:: Information ::

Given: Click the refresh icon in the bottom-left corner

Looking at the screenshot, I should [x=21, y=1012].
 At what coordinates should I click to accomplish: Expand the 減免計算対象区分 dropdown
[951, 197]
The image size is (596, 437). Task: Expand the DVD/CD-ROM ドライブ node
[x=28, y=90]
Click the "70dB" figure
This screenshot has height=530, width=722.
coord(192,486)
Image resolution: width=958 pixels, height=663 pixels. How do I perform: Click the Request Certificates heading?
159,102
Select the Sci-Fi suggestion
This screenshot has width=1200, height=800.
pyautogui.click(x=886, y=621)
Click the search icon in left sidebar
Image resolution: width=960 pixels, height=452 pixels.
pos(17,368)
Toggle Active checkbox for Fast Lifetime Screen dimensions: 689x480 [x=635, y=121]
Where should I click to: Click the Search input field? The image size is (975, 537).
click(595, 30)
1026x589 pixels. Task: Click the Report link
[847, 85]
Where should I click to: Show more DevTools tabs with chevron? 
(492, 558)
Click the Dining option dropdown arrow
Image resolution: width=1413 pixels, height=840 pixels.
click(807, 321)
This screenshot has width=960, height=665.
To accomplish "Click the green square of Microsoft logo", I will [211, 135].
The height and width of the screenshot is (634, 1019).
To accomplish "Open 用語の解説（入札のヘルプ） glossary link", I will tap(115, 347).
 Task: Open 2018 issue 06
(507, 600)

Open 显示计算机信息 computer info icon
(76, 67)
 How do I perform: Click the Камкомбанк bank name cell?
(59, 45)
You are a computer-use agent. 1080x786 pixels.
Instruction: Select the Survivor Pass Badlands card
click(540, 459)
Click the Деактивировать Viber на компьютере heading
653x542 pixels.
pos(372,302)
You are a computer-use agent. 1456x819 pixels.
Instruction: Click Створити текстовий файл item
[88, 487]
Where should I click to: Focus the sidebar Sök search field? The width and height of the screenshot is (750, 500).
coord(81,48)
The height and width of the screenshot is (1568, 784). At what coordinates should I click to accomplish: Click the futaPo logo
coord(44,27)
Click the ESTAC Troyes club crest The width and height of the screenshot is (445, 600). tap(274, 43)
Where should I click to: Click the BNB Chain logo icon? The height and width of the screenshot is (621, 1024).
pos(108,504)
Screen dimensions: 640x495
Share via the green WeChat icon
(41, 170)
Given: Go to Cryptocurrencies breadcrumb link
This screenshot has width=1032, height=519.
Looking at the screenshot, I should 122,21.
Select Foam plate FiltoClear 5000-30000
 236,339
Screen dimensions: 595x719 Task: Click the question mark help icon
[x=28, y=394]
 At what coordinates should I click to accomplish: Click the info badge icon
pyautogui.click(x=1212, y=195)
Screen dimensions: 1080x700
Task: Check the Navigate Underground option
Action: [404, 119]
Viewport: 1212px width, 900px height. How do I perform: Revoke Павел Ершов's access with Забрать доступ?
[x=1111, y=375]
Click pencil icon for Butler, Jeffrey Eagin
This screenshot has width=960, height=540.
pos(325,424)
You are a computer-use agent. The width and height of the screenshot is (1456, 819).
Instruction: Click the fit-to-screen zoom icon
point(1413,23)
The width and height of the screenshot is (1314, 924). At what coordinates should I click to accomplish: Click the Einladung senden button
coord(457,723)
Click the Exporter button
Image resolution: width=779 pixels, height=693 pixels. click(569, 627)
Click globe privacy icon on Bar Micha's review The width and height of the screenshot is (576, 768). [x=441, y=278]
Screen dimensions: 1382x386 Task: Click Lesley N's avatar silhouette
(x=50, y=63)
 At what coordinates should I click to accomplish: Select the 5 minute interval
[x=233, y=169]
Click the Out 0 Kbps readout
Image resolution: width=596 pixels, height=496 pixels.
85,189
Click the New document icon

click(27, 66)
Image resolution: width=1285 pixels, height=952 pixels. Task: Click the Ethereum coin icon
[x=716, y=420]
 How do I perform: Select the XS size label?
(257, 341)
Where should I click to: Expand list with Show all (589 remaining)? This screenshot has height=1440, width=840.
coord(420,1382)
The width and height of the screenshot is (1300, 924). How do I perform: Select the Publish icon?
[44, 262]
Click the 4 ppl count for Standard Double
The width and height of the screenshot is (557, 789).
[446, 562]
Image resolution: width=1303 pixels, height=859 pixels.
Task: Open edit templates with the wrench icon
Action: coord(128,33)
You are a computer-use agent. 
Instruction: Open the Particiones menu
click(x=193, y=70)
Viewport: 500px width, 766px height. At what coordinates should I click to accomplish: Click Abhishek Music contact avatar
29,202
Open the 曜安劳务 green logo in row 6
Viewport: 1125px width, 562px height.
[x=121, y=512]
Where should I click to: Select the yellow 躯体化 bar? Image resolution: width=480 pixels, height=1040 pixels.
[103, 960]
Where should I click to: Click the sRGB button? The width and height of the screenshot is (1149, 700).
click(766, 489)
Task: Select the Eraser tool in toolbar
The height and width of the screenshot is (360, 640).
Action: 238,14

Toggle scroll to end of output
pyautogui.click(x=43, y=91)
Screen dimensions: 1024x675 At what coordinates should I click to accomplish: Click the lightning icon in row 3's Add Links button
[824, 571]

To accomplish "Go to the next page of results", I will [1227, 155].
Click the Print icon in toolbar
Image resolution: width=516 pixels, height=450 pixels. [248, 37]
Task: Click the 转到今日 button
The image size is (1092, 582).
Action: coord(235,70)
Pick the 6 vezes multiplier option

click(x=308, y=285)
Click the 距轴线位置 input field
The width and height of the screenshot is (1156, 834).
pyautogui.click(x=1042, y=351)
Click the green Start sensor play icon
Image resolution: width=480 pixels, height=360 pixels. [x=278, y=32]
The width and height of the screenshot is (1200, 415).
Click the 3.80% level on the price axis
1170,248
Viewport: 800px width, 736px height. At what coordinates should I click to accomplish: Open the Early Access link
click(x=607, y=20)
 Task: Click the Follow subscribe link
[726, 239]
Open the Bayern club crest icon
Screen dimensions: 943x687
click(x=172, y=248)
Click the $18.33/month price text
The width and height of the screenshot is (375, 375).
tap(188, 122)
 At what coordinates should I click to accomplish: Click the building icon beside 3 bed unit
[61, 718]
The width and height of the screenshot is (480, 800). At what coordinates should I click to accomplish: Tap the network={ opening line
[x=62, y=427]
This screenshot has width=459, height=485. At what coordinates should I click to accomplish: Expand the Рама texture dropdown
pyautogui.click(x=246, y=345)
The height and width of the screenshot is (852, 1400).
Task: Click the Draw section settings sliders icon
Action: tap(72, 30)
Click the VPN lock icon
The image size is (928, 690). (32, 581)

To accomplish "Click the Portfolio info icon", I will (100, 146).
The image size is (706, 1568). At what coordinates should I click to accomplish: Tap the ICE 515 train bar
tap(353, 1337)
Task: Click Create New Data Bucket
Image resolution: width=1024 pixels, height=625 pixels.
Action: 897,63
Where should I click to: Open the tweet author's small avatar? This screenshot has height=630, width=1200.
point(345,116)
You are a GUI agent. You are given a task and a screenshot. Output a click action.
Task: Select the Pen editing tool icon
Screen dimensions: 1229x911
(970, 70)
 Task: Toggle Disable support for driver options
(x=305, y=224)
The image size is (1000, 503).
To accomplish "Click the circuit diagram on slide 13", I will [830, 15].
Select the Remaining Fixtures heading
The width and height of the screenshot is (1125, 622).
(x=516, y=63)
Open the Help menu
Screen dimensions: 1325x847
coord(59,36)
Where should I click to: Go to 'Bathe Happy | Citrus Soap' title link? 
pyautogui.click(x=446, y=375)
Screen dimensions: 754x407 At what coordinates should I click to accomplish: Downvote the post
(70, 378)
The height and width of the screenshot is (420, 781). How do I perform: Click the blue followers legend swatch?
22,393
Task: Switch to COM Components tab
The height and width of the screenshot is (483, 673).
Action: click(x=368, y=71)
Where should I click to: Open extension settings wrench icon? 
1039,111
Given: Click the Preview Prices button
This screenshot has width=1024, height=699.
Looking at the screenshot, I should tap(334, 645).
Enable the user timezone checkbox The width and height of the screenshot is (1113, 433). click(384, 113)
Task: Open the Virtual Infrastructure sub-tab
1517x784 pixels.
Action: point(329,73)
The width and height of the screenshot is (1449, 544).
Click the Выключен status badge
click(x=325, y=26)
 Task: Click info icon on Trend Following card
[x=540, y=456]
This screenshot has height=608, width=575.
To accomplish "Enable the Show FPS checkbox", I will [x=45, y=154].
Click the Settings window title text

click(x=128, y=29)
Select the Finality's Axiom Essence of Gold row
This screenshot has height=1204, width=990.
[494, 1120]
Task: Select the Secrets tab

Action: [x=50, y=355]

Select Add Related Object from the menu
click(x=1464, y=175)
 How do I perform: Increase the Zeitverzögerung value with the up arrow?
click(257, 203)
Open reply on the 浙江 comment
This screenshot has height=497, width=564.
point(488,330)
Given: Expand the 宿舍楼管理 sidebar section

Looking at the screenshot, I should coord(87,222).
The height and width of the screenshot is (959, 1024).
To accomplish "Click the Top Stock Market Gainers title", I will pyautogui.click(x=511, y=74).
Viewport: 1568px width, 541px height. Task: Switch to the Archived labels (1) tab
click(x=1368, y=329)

:::

Task description: Wherever the word "agent" turns up in the material, copy the whole line.

Your solution:
You are a computer-use agent. 1080x786 pixels.
You are a computer-use agent. 1456x819 pixels.
You are a computer-use agent. The width and height of the screenshot is (1456, 819).
You are a computer-use agent. 
You are a GUI agent. You are given a task and a screenshot. Output a click action.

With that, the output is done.